§ DOCUMENT SEGMENT:
>>>>
Dragons. Half of the name of the game. The only monster to get nearly two pages of text in the Basic Set (and the fact that most monsters have gotten a whole page or more in many editions since the 2E days says something about the direction RPGs have taken in the past 25 years, but that's a discussion for a different blog post). The one monster that you really want to be able to defeat, because it's so iconic to be a dragon-slayer.
So, what do dragons look like in the Basic Set? Well, we all know the six basic colors, white, black, green, blue, red and gold. They're all here, each with increasing hit dice (starts at 6), AC, claw/bite damage, and morale (white and black are both 8, green and blue are both 9, and red and gold are both 10). XP and saves, of course, also increase with their hit dice. Movement, attacks, number appearing (1-4, in dungeons or out) and treasure type are all the same. White and blue are neutral, gold is lawful, the remainder are chaotic.
One thing I'm reminded of here, is that the claw damage implies that these dragons aren't super huge. The white dragon's claws are only as effective as a dagger or a brown bear's claw (d4 damage), while a red (1d8) and gold (2d4) have damage equal to a sword or battle axe, or a tiger's claw. The bites, though, those can get nasty, ranging from 2d8 for a white to 6d6 for a gold. The white dragon's bite is slightly stronger than the giant ant or cave bear (both 2d6), while the gold's bite is equal to the T-Rex in the Expert Set. Using that as a guide, I'd estimate that these dragons should be between 15' to 30' long or so, or their hit die size times 2.5'. The Larry Elmore box cover art for the Basic, Expert and Master Sets would seem to be slightly larger than this estimation (the Companion Set shows one of the Large or Huge dragons in that set, so that Green is much larger).
Another thing is that number appearing. 1-4 per encounter. Usually, since dragons are fairly high on the D&D monster food chain, they get used, to borrow modern terminology, as "solo" opponents. One dragon is usually enough. Also, because an encounter with more than one can easily lead to a TPK. At Basic Set levels, one is enough for that TPK, really. But it's good to remember that dragons have families/friends that may be with them, or may be waiting back at the lair, keeping watch over all that phat loot!
<<<<
§ RECORDED DATA:
>>>>
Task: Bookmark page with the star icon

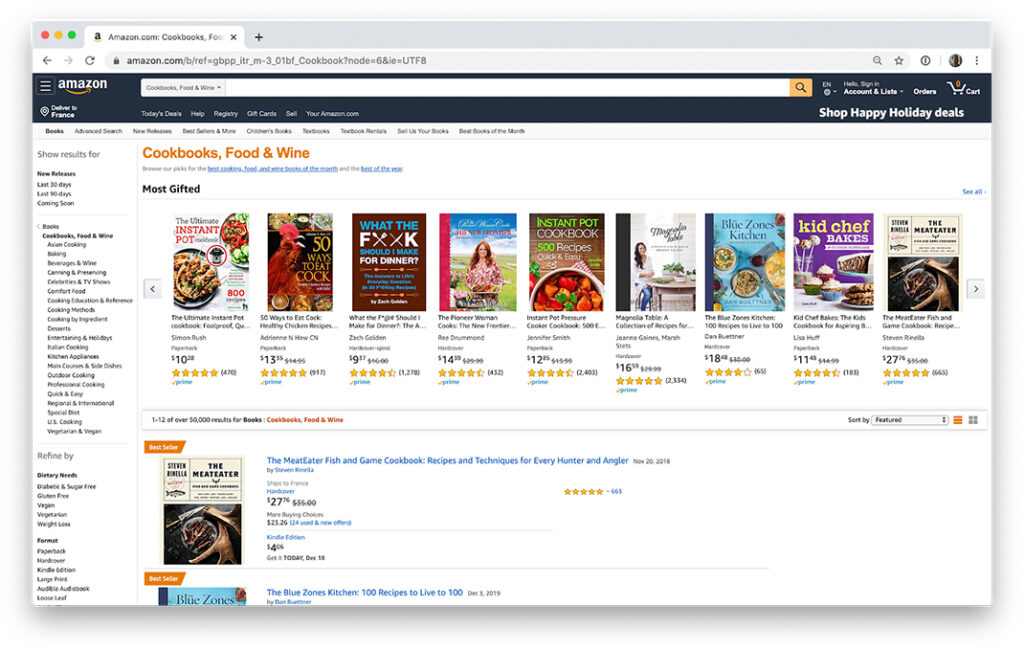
<<<<
Please write the next part of the blog post about dragons in the Basic Set, continuing from its last sentence.

§ TASK OUTPUT:
Under the standard stat blocks, dragons get several more columns of specialized information that informs a lot of what dragons are, and what they aren't, in the game. These tell us where the dragon colors are usually found, and their breath weapon type, size, and shape. They give us a chance that the dragon can talk (goes from 10% of whites, increasing by 10% each color up to 50% for reds, but golds get 100%. There's a chance of the dragon being asleep, starting at 50% for whites, decreasing 10% down to 10% chance for reds, and then down to 5% for golds. Then we get their spells by level. Whites that can talk can cast three 1st level spells, and black dragons 4. Greens get 3 1st level and 3 2nd level, and blues get 4 each of 1st and 2nd level. Likewise, reds get 3 each of 1st, 2nd and 3rd level spells, while golds get 4 each of 1st through 3rd level.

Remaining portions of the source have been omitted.